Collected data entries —
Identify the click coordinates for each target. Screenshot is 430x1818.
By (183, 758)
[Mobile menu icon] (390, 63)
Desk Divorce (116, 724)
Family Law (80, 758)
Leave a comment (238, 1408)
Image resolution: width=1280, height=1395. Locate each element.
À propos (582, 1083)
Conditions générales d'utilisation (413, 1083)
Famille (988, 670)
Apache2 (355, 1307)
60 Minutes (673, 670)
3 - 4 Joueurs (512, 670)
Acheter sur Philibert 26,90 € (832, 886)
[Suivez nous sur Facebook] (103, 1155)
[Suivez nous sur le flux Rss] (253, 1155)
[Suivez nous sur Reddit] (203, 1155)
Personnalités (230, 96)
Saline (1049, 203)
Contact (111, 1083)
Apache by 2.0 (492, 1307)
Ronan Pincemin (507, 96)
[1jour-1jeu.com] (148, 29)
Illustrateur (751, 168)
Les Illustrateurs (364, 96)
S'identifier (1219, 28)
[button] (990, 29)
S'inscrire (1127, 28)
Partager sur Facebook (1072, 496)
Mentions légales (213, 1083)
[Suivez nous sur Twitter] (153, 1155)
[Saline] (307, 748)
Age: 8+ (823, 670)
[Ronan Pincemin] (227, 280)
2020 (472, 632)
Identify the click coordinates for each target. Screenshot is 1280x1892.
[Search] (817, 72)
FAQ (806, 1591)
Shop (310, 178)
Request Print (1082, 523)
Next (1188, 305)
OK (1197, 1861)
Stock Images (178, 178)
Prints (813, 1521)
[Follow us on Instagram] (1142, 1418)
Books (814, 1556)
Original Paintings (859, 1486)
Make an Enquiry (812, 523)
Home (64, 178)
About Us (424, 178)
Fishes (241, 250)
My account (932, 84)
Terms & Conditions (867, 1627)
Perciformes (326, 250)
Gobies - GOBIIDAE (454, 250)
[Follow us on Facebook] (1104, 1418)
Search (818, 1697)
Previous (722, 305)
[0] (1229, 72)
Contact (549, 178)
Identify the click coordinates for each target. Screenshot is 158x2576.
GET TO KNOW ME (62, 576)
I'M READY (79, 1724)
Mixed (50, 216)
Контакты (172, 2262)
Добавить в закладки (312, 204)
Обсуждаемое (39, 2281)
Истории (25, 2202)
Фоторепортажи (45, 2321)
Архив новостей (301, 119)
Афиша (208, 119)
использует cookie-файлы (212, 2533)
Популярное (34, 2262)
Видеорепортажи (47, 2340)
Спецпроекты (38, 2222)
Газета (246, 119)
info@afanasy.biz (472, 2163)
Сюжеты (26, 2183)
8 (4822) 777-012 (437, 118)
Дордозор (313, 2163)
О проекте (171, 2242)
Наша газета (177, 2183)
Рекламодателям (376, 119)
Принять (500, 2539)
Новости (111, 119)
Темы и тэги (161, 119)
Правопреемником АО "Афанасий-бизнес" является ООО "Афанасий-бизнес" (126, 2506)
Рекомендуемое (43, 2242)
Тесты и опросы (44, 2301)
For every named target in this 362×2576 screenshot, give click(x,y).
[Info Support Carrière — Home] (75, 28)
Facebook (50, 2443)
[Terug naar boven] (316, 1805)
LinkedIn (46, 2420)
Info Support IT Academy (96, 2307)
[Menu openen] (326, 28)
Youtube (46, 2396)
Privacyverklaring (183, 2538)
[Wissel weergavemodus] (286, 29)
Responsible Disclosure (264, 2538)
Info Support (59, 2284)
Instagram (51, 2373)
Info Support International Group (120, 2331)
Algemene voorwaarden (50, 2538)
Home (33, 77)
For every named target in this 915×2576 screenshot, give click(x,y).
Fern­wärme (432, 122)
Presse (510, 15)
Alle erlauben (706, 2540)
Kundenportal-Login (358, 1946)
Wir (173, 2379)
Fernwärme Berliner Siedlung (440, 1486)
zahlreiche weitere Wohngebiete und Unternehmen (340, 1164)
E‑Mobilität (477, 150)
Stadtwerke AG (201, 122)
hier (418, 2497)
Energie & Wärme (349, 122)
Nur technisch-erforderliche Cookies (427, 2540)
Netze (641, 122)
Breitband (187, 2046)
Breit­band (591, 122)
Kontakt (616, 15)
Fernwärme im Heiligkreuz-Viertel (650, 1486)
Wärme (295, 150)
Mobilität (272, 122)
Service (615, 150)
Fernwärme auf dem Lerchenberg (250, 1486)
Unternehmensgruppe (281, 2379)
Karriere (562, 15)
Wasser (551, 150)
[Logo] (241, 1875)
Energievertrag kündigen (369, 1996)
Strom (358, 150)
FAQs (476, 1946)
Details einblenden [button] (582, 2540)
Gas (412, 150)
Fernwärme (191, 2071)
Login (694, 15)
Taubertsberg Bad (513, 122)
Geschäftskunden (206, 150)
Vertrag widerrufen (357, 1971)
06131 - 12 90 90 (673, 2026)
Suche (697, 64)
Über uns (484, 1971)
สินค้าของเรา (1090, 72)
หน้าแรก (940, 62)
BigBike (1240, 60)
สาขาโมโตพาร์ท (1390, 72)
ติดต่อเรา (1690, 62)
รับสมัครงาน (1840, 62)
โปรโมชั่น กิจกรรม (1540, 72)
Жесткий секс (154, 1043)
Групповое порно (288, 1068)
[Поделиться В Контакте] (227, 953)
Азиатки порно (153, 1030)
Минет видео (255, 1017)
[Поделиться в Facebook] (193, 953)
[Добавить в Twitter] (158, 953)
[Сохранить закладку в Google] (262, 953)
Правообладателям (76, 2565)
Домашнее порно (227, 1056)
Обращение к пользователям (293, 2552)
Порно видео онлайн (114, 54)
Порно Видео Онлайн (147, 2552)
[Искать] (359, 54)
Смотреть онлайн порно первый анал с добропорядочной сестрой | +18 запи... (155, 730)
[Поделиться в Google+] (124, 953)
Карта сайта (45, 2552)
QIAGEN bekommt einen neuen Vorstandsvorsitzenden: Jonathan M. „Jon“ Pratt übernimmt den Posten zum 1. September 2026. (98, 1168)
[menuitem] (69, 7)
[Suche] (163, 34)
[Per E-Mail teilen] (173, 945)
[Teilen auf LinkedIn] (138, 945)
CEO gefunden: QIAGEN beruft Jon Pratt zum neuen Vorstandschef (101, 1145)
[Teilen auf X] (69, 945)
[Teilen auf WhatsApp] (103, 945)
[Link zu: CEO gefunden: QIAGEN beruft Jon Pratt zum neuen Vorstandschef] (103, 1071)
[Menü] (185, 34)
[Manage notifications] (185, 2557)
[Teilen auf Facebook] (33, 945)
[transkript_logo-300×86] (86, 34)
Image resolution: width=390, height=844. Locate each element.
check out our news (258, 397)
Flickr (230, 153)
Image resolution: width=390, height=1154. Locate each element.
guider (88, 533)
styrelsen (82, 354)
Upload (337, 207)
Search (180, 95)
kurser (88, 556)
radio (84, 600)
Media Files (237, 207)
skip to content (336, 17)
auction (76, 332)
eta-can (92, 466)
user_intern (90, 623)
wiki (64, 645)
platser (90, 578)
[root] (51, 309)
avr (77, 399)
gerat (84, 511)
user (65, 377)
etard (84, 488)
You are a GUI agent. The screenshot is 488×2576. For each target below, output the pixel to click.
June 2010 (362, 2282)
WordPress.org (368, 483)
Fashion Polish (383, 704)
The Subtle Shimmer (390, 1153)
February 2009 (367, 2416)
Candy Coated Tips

Assigned task — Exactly as written, please reproduce the lines from the first line of the data to the line containing "[Search] (817, 72)", inclusive, and nothing else.

Response area —
Identify the click coordinates for each target. Screenshot is 430x1818.
By (183, 758)
[Mobile menu icon] (390, 63)
Desk Divorce (116, 724)
Family Law (80, 758)
Leave a comment (238, 1408)
Image resolution: width=1280, height=1395. Locate each element.
À propos (582, 1083)
Conditions générales d'utilisation (413, 1083)
Famille (988, 670)
Apache2 (355, 1307)
60 Minutes (673, 670)
3 - 4 Joueurs (512, 670)
Acheter sur Philibert 26,90 € (832, 886)
[Suivez nous sur Facebook] (103, 1155)
[Suivez nous sur le flux Rss] (253, 1155)
[Suivez nous sur Reddit] (203, 1155)
Personnalités (230, 96)
Saline (1049, 203)
Contact (111, 1083)
Apache by 2.0 (492, 1307)
Ronan Pincemin (507, 96)
[1jour-1jeu.com] (148, 29)
Illustrateur (751, 168)
Les Illustrateurs (364, 96)
S'identifier (1219, 28)
[button] (990, 29)
S'inscrire (1127, 28)
Partager sur Facebook (1072, 496)
Mentions légales (213, 1083)
[Suivez nous sur Twitter] (153, 1155)
[Saline] (307, 748)
Age: 8+ (823, 670)
[Ronan Pincemin] (227, 280)
2020 (472, 632)
Identify the click coordinates for each target. Screenshot is 1280x1892.
[Search] (817, 72)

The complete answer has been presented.